All Chris Schulz wanted was to taste the expensive coffee that’s the source of so much outrage. But does it actually exist?
The stereo was playing Tove Lo, the decor was industrial chic with exposed brick, and, behind the glass cabinet, the hazelnut croissants resembled flattened hedgehogs. On a bright Tuesday morning, the vibe at Parnell’s Red Rabbit cafe lived up to its Google Maps billing as “a hip nook for carefully sourced coffee”.
Coffee is exactly why I was there. You might have seen the headlines, read the comments, heard the outrage. In a world of rising food prices and escalating inflation, Red Rabbit has gone semi-viral as the home of what Newsroom recently called the country’s “most expensive takeaway coffee”.
“Why one cafe is now charging $8.50 for a flat white,” the headline read. “The definitive 10oz double-shot flat white, so definitive to Antipodeans, is up a dollar to $8.50,” the story declared definitively. “That price is too steep by far. Does it contain gold flakes?” read one of the more calm and reasonable Facebook comments.
Red Rabbit owner Steve Barrett had his reasons for raising prices, most of them to do with survival after several brutal, Covid-affected years. “[Coffee’s] been under-priced for a really long time,” he told Newsroom. “If one roastery doesn’t stand up and say something, no one else is gonna follow suit.”
He doesn’t appear to be wrong. In a recent episode of The Detail, Forage cafe co-owner Keita Powley admitted she made little-to-no profit from selling a $5 cup of coffee. Why does she do it? “We don’t just come in to make money,” she told the podcast. “It’s got to be out of love.”
But $5 is one thing, $8.50 is another. I’m used to paying more for oat milk flat whites, but $8.50 would be more than I have ever paid for a coffee, including those sad few weeks when I tried to curb my caffeine habit by switching to decaf. Would Aotearoa’s most expensive cup of coffee live up to its price tag?
I had to find out. I double-parked on Faraday Street, told the kids to stop shouting and rushed inside to the counter. A man with excellent cheekbones and a nice apron greeted me. I told him I’d like a takeaway flat white with oat milk – surely increasing the cost of my coffee by at least another $1.
“Cheers,” he said, then gestured towards the Eftpos machine.
That’s when I got a price shock. I was only being charged $7. I did a double-take and looked back at the cashier, but he was fetching a croissant for another customer. I waved my credit card and sat down, confused. A note on the wall indicated I’d be drinking Ethiopian beans with notes of “tea biscuits and caramel”.

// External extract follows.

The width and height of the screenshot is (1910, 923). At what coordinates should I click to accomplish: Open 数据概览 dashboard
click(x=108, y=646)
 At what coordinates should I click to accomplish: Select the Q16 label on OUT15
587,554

To my right, two men were sipping from tiny cups. To my left, a woman was waiting for her own takeaway coffee. I asked her what she had ordered. “Flat white,” she said, then turned back to her phone. I looked up Newsroom’s story again to check I hadn’t got my facts wrong, but right there in black-and-white were the words: “Charging affluent Parnell and Newmarket consumers $8.50 for a coffee seems to epitomise conspicuous consumption.”

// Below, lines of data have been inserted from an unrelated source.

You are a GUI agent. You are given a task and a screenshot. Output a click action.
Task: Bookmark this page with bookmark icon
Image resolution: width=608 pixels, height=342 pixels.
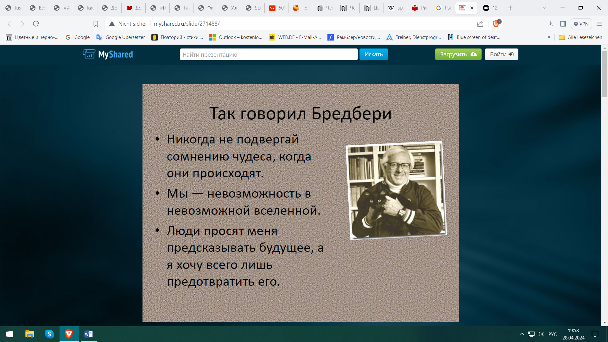[96, 24]
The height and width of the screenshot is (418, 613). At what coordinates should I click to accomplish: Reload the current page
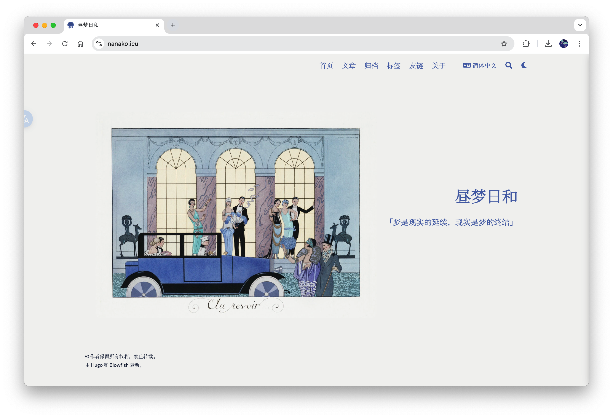point(65,44)
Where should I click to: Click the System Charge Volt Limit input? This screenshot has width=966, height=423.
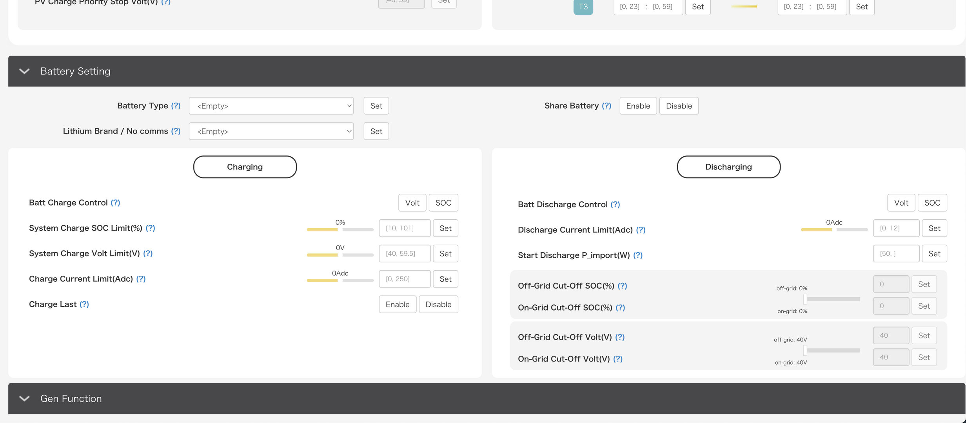pyautogui.click(x=404, y=253)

I grabbed a menu, and began flipping through pages. Red Rabbit charges $5.50 for a long black and $7.50 for a cappuccino, which is probably more than most cafes. But a flat white is $6.50, and the oat milk an extra $0.50. Here’s where the confusion came from: if you want to buy the $8.50 coffee from Parnell’s Red Rabbit cafe, you’ll need to order, specifically, a “10oz double-shot flat white”.
That’s nearly double the amount of coffee I had ordered for an extra $1.50. I’m no mathematician, but that sounds like good value. Yet, in the short time I sat in Red Rabbit, I didn’t see anyone drinking this, or hear anyone order it. It is, from my experience – which to be fair was one harried visit on a busy Tuesday morning – not a drink many seem to be buying.
Red Rabbit, which didn’t return a request for comment for this story, has become a focal point for outrage over increasing food prices thanks to an $8.50 coffee not many seem to be buying.
I returned to the car and sipped my $7 single-shot oat milk flat white. I wouldn’t exactly say I was consumed by a heavenly glow, but Red Rabbit does make a very nice coffee. If I’m ever in Parnell without the kids, I’ll happily sit there and savour another one, and maybe one of those hazelnut croissants too.